# WORK TO DO
Duplicate this passage from the text on Param handling with Oracle-style plpgsql variables, starting with "Thread: Some notes" and going on through "tab loop ...".

# EXCERPTED TEXT
Thread: Some notes about Param handling with "Oracle style" plpgsql variables

Some notes about Param handling with "Oracle style" plpgsql variables

From
Tom Lane
Date:
One of the interesting properties of Oracle-compatible variable
references in plpgsql is that the set of variables referenced by a
given query could change during a forced replan.  For example,
consider
declare x int;               r record;...for r in select x,y from tab loop ...

If tab contains a column "x" then the "x" reference in the SELECT
refers to tab.x; if not, it refers to the plpgsql variable x.
So when first executing the SELECT we might find that it requires
a Param reference to the plpgsql variable, and then after a replan
is forced by ALTER TABLE tab ADD COLUMN x, there is no need for
the Param anymore.  Or vice versa.

This kinda calls into question whether the Oracle way is actually
a good idea or not; but my purpose here is not to debate that,
just to look at what it takes to implement it.

Currently, plpgsql generates a list of the variables referenced by
any SQL statement or expression immediately upon seeing the text,
before it's ever even fed to the core parser.  I had been envisioning
having the parser callback hook construct the list on-the-fly during
parsing, but the possibility that the list will change from time to
time means that other changes are needed too.  Notably:

1. plancache.c does not have any provision for letting the Param type
array associated with a stored statement change when the statement is
replanned due to SI invalidation.

# DATASET
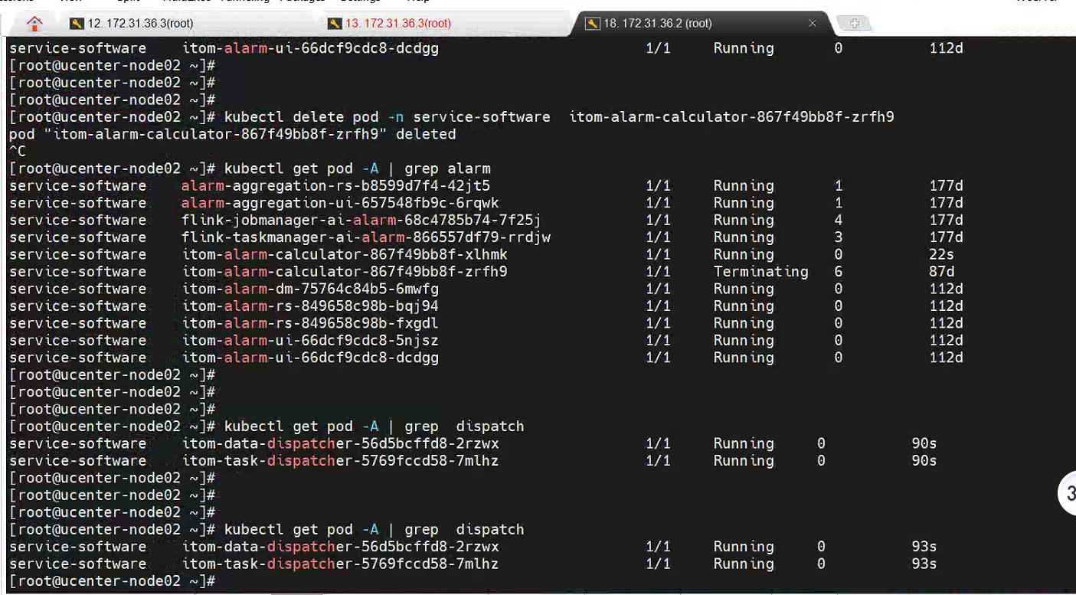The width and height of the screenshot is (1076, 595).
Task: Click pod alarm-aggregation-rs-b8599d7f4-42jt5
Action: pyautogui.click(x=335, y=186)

...

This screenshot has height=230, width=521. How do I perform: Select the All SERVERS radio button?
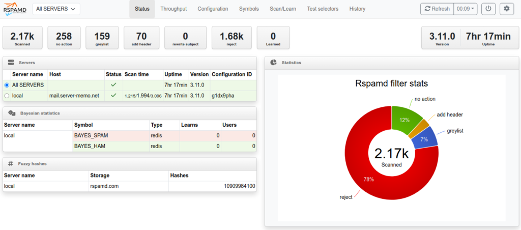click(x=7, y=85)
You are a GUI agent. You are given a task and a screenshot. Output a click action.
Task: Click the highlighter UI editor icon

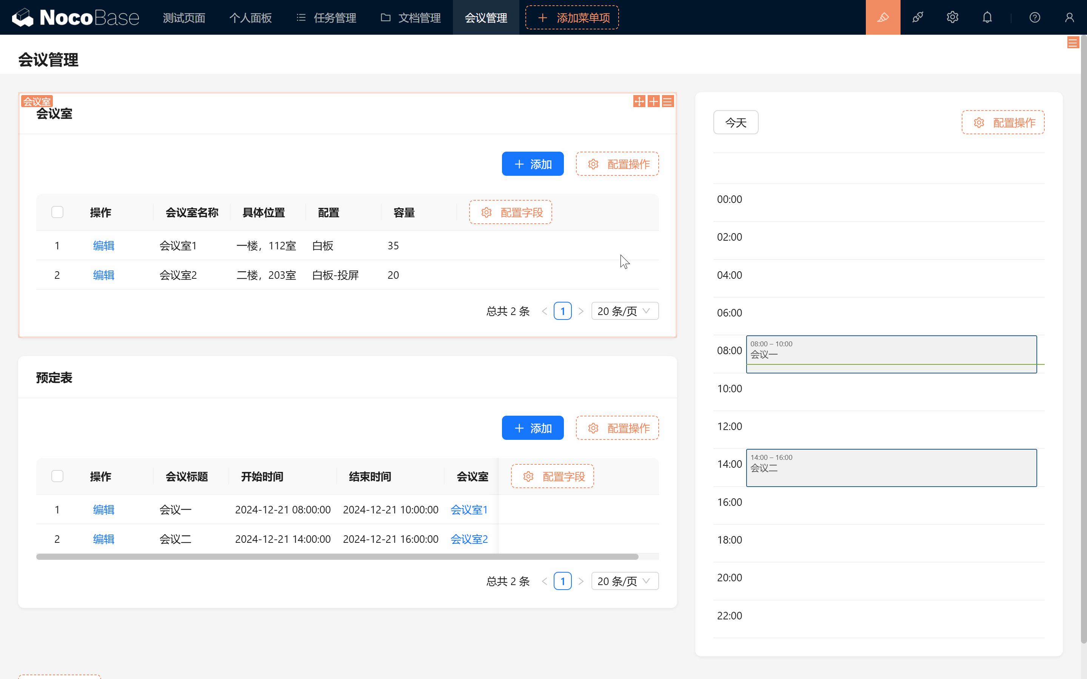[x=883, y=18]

# ANSWER FOR THIS EXERCISE
Thread: Some notes about Param handling with "Oracle style" plpgsql variables

Some notes about Param handling with "Oracle style" plpgsql variables

From
Tom Lane
Date:
One of the interesting properties of Oracle-compatible variable
references in plpgsql is that the set of variables referenced by a
given query could change during a forced replan.  For example,
consider
declare x int;               r record;...for r in select x,y from tab loop ...